*** Opening Given text ***
- For personal health technology to truly impact health outcomes, governments and the private sector need to endorse policies that support its adoption and use, a new report by the Personal Connected Health Alliance says.
- Key priorities include reimbursement for personal connected health approaches and technologies, expansion of telehealth to include remote patient monitoring and use of patient generated data in urban areas, and frameworks and guidelines that advance interoperability and data privacy.
- The alliance said it will use the report to mobilize its membership to work toward these strategic objectives.
Over the past decade, a number of laws such as the HITECH Act and MACRA, have been enacted to increase access and use around digital health technologies. The 21st Century Cures Act, passed late last year, also supports health IT. For example, the law calls for CMS to look into ways to expand use of telehealth to beneficiaries and calls on ONC to create a framework that would enhance interoperability between healthcare entities.
Currently, however, Medicare only reimburses for two-way audiovisual patient-doctor encounters, and only for a subset of patients and providers, the report notes.
As part of its research, the group surveyed members about their priorities for personal connected health policy. The top three concerns were increasing payment for remote patient monitoring, lowering Medicare restrictions on personal connected health tools and promoting interoperability standards.
*** Closing Given text ***
Work instruction 1:
Answer these questions from the connected health policy text.
(a) Which organization issued the new report?
(b) What type of patient-doctor encounter does Medicare currently reimburse?
(c) What were the three top concerns in the group's survey of members?
Work instruction 2: Rewrite the part of the connected health policy text that begins at "As part of its" and stops after "promoting interoperability standards.", substituting "polled" for "surveyed".
*** Opening Dataset ***
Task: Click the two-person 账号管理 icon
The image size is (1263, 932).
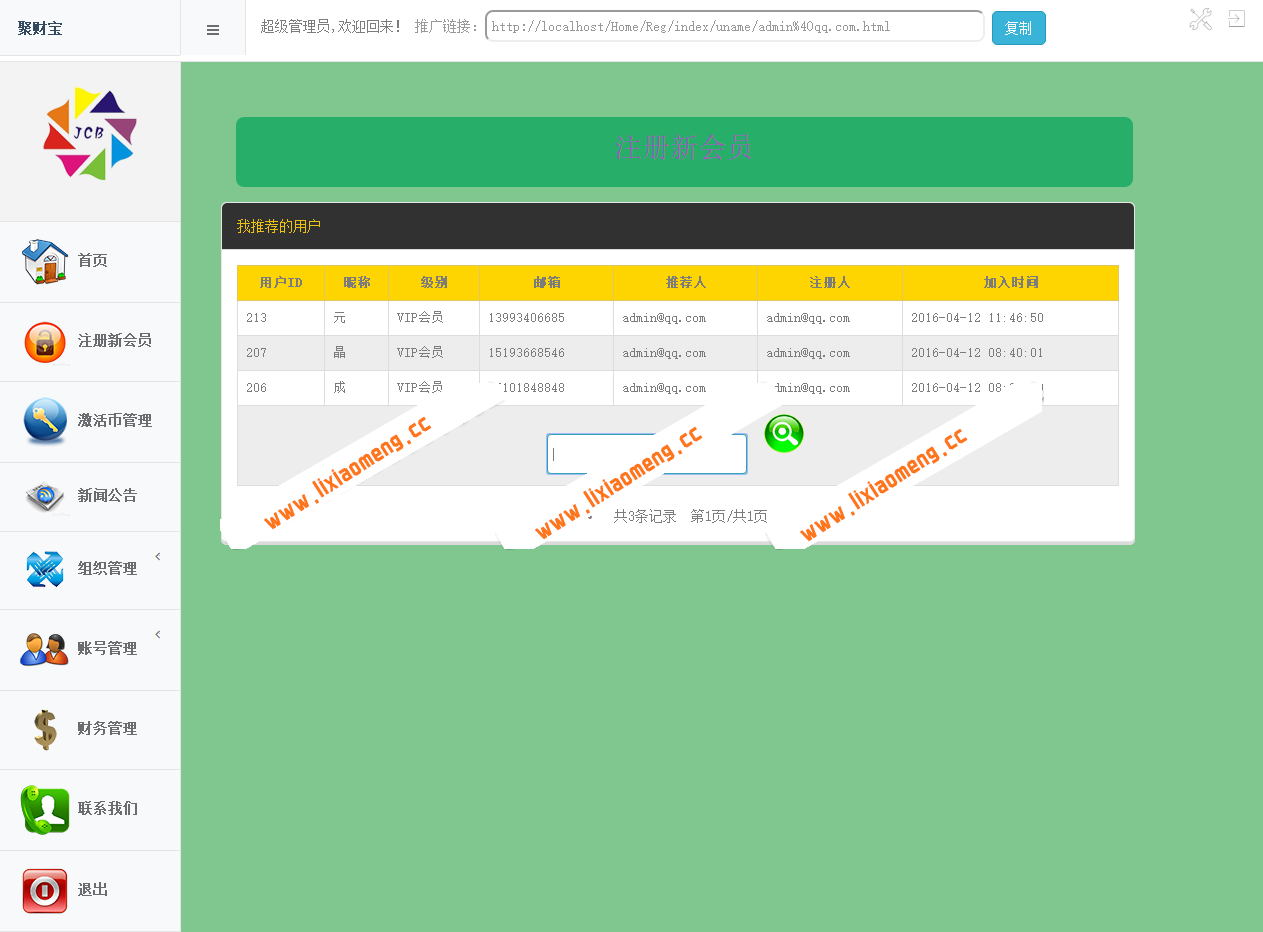Action: point(45,649)
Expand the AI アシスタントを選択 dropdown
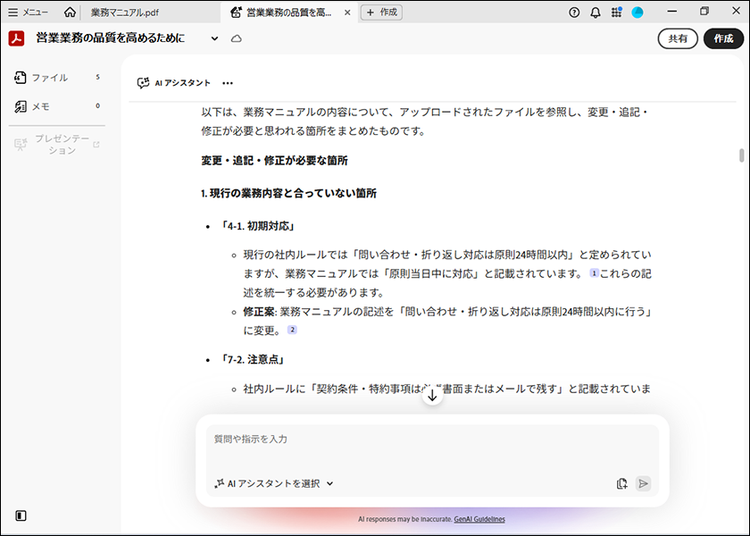 274,483
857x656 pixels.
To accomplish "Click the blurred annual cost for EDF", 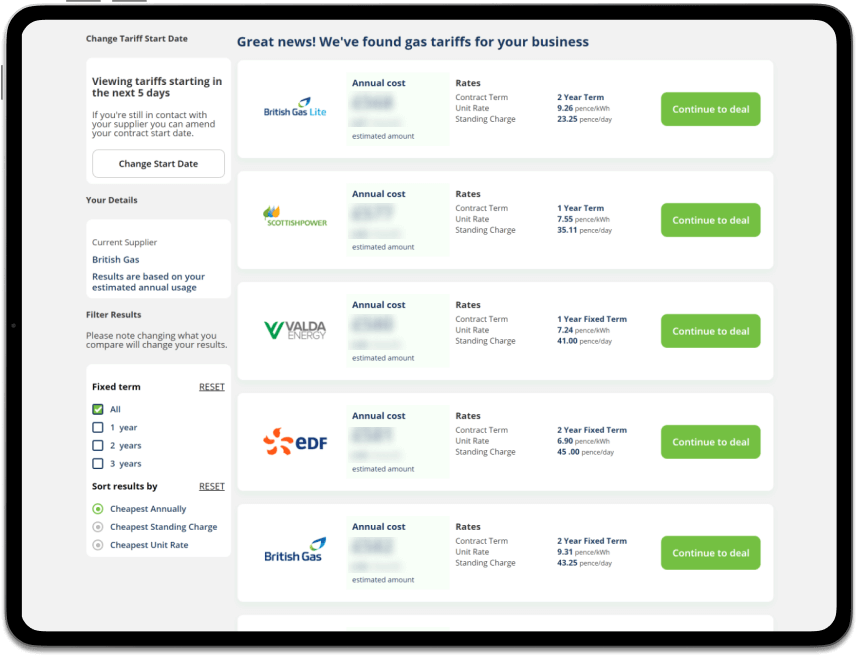I will coord(372,435).
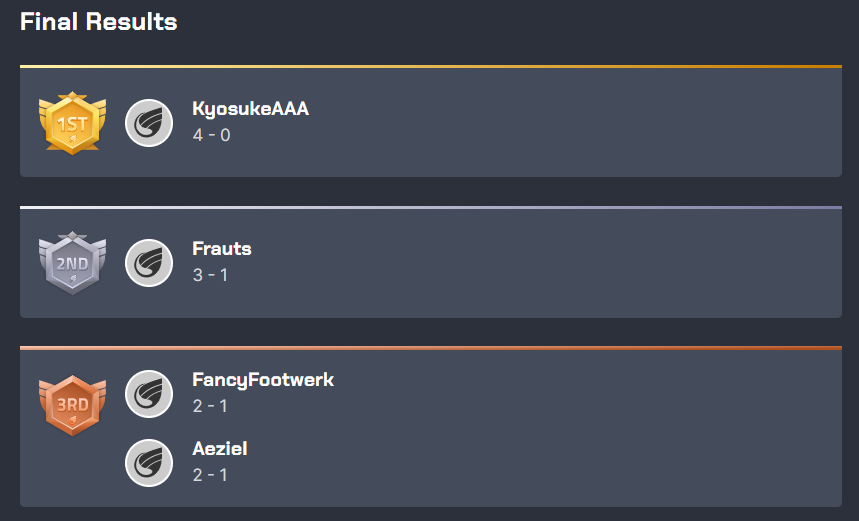Click the Final Results heading
The height and width of the screenshot is (521, 859).
click(99, 22)
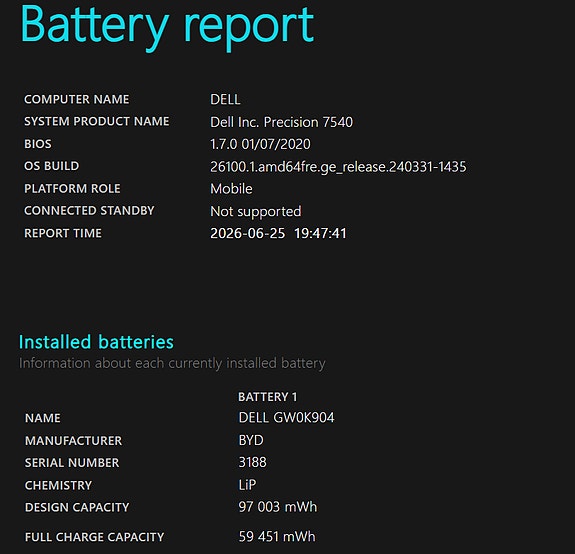Click the DESIGN CAPACITY label
Viewport: 575px width, 554px height.
77,507
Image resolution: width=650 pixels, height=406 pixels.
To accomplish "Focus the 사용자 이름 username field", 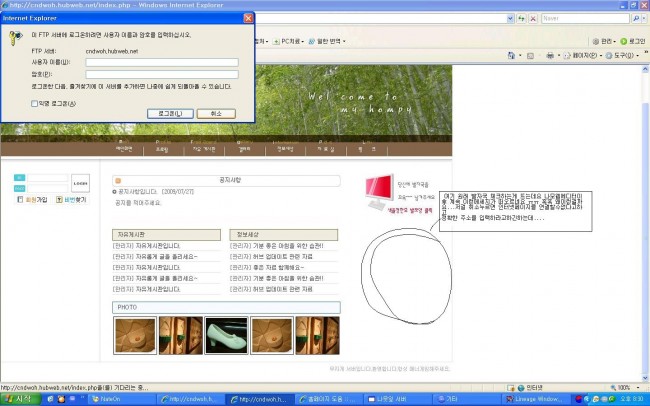I will click(162, 62).
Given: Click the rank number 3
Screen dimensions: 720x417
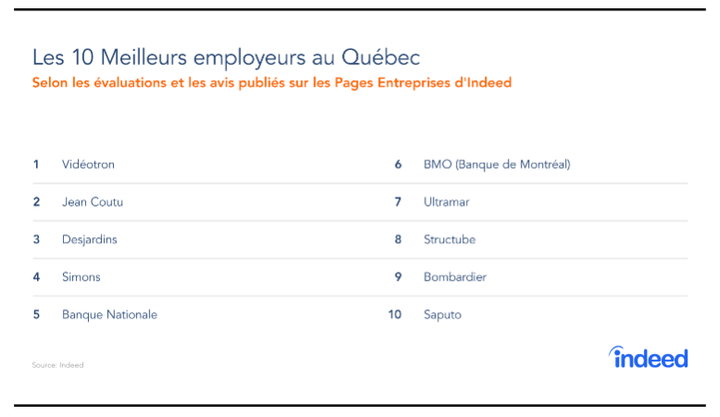Looking at the screenshot, I should point(36,240).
*** Closing Dataset ***
Reply 1:
(a) The Personal Connected Health Alliance.
(b) Two-way audiovisual patient-doctor encounters, and only for a subset of patients and providers.
(c) Increasing payment for remote patient monitoring, lowering Medicare restrictions on personal connected health tools, and promoting interoperability standards.

Reply 2:
As part of its research, the group polled members about their priorities for personal connected health policy. The top three concerns were increasing payment for remote patient monitoring, lowering Medicare restrictions on personal connected health tools and promoting interoperability standards.